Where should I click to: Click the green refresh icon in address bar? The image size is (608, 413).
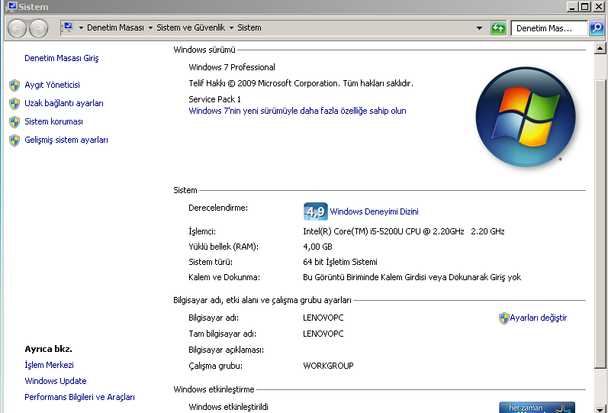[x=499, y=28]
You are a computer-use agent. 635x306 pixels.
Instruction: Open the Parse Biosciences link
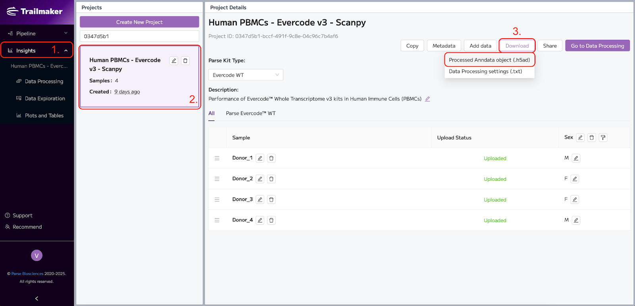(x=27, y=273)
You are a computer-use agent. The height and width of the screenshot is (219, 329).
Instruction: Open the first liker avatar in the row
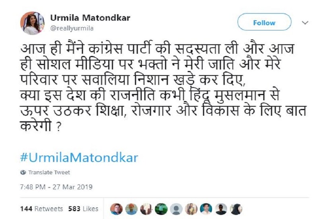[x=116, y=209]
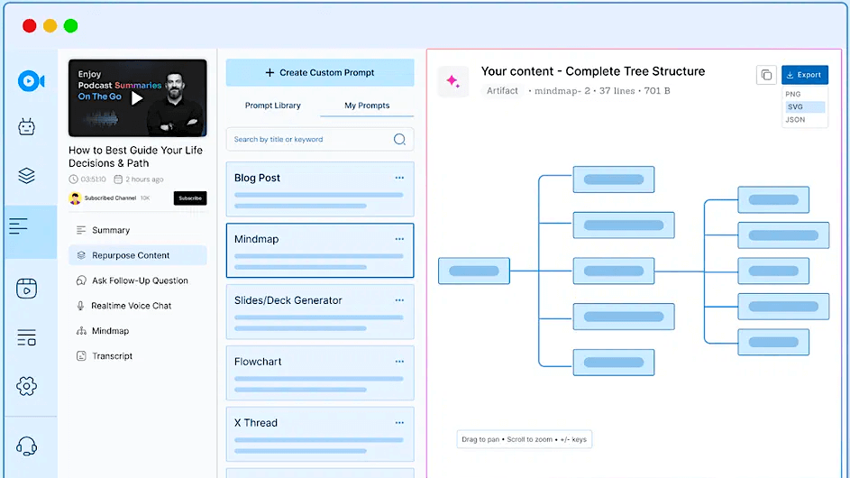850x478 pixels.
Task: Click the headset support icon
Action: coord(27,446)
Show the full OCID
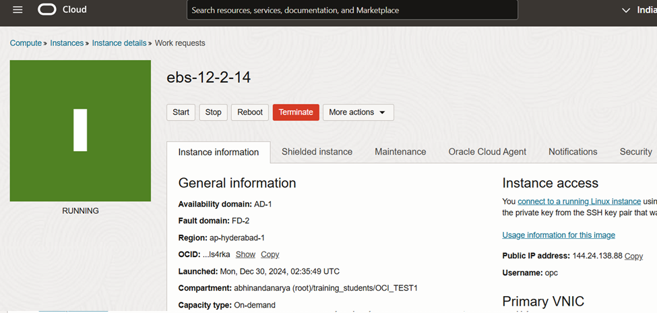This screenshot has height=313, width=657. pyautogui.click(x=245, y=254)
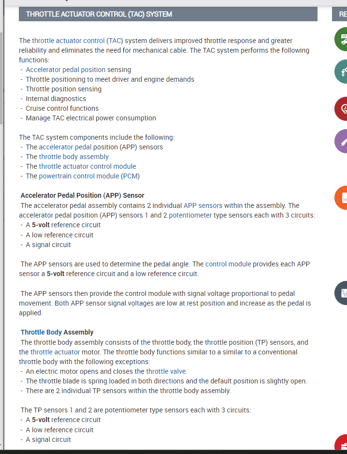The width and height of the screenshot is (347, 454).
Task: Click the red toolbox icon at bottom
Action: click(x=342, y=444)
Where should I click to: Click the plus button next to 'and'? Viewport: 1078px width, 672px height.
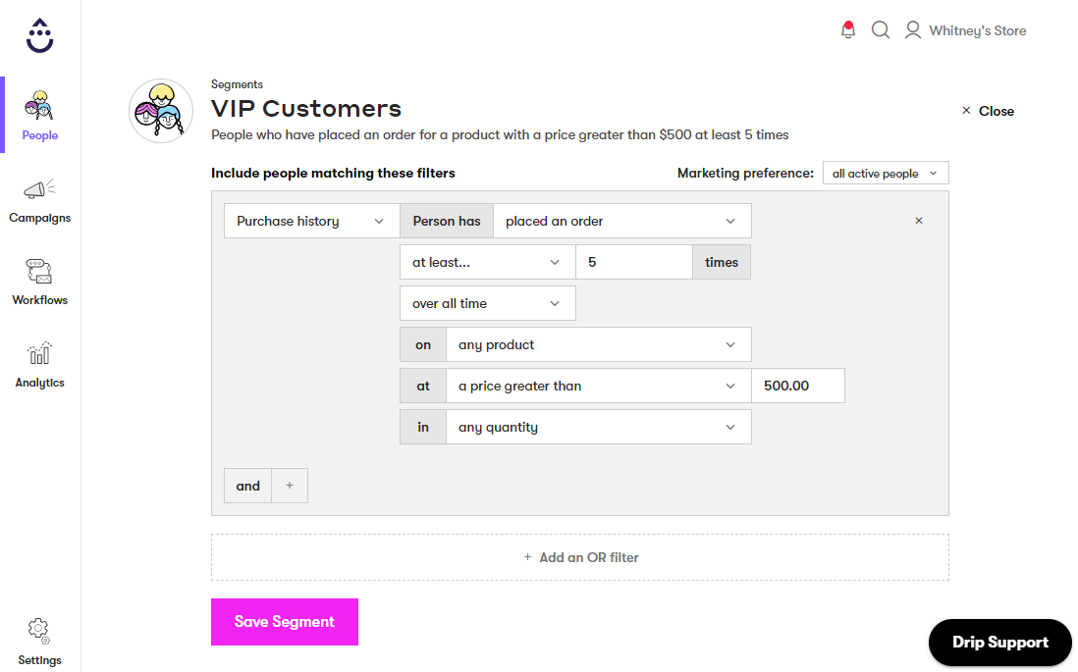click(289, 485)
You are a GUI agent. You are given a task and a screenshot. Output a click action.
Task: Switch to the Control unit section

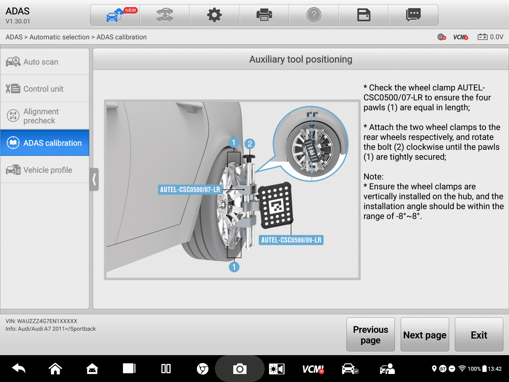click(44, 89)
--
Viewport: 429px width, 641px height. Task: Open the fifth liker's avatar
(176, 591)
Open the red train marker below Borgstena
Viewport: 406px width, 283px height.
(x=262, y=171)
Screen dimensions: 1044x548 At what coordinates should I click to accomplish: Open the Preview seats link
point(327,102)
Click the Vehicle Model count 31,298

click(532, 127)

● **WHAT YOU NEED TO DO**: Each line above with the string "agent" in it should be located and copied.

● **FINISHED TASK**:
You are a computer-use agent. 635x306 pixels.
You are a computer-use agent. The height and width of the screenshot is (219, 329).
You are a GUI agent. You are given a task and a screenshot. Output a click action.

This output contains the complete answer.